>> Begin Entries supplied

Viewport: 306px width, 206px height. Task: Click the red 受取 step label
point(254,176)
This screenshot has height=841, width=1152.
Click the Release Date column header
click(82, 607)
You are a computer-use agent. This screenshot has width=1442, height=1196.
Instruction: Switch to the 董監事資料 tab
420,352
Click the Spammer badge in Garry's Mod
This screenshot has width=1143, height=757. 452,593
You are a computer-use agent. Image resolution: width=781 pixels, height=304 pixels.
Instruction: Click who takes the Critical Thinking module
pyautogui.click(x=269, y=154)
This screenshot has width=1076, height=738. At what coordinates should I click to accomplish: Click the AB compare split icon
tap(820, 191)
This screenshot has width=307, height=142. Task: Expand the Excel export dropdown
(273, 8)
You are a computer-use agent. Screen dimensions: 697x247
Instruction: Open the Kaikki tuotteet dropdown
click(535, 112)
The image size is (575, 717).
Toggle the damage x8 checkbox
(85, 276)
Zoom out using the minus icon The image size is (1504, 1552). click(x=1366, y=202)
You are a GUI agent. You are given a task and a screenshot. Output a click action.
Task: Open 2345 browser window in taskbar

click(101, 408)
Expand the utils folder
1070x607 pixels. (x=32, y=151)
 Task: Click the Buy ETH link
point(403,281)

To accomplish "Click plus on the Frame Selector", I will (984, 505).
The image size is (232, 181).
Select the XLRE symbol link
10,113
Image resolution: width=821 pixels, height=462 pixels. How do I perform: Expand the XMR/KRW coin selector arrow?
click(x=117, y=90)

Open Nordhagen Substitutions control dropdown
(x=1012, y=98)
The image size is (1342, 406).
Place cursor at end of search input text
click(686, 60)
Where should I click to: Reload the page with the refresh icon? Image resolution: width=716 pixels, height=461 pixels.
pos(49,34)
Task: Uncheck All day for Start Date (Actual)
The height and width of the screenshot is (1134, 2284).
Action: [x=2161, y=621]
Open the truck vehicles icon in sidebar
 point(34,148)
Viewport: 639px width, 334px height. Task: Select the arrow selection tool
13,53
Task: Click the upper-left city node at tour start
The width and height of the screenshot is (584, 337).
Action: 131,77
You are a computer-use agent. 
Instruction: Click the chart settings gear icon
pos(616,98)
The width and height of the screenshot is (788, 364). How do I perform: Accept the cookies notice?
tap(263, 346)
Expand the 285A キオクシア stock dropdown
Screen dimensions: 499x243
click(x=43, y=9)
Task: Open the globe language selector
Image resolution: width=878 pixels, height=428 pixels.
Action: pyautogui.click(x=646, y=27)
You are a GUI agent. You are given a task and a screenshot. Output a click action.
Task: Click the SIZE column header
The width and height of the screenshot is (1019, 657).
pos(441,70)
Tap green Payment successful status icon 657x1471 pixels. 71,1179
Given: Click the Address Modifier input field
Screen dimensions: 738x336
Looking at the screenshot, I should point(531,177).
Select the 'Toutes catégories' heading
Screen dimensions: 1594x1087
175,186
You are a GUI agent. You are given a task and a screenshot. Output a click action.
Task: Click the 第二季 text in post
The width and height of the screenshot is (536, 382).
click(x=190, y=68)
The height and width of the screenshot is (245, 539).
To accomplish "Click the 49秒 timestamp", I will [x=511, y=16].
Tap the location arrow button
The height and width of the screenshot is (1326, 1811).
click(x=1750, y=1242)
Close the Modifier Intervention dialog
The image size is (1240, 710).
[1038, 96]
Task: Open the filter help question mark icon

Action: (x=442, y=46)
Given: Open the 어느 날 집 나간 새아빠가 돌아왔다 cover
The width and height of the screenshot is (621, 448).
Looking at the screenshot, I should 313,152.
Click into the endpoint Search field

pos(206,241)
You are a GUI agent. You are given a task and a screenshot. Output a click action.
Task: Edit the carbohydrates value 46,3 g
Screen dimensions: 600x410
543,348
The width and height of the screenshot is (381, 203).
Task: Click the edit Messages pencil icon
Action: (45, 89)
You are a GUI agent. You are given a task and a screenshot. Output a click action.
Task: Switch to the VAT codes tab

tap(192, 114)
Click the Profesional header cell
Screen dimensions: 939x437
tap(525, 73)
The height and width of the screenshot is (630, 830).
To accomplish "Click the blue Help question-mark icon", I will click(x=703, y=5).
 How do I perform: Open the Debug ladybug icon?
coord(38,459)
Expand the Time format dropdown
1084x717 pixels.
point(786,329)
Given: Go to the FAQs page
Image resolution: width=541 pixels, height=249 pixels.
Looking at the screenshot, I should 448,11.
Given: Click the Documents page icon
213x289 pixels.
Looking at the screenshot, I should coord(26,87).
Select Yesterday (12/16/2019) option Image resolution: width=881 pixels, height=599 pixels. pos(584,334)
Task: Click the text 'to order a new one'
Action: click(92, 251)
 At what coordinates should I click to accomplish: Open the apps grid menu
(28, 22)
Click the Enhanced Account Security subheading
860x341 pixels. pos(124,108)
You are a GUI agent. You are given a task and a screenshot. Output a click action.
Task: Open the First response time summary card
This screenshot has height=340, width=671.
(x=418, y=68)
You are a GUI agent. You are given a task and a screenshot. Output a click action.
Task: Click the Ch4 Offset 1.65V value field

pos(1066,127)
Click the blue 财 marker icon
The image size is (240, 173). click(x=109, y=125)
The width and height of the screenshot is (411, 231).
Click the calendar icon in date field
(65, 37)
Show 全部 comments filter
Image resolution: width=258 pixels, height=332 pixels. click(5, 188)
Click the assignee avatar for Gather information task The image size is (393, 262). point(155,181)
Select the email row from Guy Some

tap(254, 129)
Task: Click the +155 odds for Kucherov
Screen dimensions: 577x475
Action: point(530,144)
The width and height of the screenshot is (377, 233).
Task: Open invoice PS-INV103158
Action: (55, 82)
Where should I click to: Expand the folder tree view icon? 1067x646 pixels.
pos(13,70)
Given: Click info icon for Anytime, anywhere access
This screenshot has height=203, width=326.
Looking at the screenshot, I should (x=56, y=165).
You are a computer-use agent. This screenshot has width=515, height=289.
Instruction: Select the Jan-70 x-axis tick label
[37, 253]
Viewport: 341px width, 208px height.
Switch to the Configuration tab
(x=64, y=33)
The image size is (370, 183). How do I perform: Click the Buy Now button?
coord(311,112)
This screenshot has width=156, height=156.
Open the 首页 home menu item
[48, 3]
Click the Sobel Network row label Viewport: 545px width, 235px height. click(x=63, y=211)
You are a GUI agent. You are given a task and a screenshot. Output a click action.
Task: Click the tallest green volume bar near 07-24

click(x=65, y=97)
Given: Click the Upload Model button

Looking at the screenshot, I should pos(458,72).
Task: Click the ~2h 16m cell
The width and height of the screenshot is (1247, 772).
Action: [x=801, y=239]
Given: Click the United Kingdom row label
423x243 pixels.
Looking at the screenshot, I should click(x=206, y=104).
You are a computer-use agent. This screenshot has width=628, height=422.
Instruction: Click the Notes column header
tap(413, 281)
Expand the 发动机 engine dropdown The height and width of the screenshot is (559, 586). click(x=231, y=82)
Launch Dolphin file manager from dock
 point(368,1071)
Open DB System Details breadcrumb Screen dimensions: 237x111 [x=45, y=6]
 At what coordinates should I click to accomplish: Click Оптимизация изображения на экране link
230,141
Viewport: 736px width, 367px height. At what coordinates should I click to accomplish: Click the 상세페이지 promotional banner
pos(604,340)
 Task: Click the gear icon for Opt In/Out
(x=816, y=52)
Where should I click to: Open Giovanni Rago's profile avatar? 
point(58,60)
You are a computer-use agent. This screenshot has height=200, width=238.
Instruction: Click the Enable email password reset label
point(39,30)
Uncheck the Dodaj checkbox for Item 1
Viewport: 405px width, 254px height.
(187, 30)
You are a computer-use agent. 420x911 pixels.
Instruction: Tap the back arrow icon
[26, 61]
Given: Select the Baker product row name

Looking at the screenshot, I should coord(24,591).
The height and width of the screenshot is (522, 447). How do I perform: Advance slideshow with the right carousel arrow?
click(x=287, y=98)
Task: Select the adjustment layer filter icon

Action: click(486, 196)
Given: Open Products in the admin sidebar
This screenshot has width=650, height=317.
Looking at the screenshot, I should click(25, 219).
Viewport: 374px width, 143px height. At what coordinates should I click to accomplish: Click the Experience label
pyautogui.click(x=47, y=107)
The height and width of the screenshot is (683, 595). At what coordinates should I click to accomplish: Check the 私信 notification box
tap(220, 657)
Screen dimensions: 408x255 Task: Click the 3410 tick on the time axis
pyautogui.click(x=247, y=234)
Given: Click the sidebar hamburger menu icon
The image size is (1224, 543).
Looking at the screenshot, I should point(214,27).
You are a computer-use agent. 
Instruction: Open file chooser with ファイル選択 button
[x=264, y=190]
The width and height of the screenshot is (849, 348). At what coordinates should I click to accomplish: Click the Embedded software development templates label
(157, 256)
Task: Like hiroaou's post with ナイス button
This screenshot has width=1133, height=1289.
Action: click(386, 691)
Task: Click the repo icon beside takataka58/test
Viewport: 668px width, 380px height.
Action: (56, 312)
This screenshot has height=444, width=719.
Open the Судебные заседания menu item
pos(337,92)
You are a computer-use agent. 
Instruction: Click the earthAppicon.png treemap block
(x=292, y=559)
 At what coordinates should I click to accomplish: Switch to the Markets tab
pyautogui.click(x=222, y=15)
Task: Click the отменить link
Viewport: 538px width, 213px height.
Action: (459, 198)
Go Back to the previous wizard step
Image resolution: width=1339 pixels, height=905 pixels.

>> End Entries supplied

**To do:**
Copy the material above word for word, from the line containing "Given: Select the Baker product row name" through the line containing "Action: click(386, 691)".

**Reply to the task:**
Given: Select the Baker product row name

Looking at the screenshot, I should coord(24,591).
The height and width of the screenshot is (522, 447). How do I perform: Advance slideshow with the right carousel arrow?
click(x=287, y=98)
Task: Select the adjustment layer filter icon

Action: click(486, 196)
Given: Open Products in the admin sidebar
This screenshot has width=650, height=317.
Looking at the screenshot, I should click(25, 219).
Viewport: 374px width, 143px height. At what coordinates should I click to accomplish: Click the Experience label
pyautogui.click(x=47, y=107)
The height and width of the screenshot is (683, 595). At what coordinates should I click to accomplish: Check the 私信 notification box
tap(220, 657)
Screen dimensions: 408x255 Task: Click the 3410 tick on the time axis
pyautogui.click(x=247, y=234)
Given: Click the sidebar hamburger menu icon
The image size is (1224, 543).
Looking at the screenshot, I should point(214,27).
You are a computer-use agent. 
Instruction: Open file chooser with ファイル選択 button
[x=264, y=190]
The width and height of the screenshot is (849, 348). At what coordinates should I click to accomplish: Click the Embedded software development templates label
(157, 256)
Task: Like hiroaou's post with ナイス button
This screenshot has width=1133, height=1289.
Action: click(386, 691)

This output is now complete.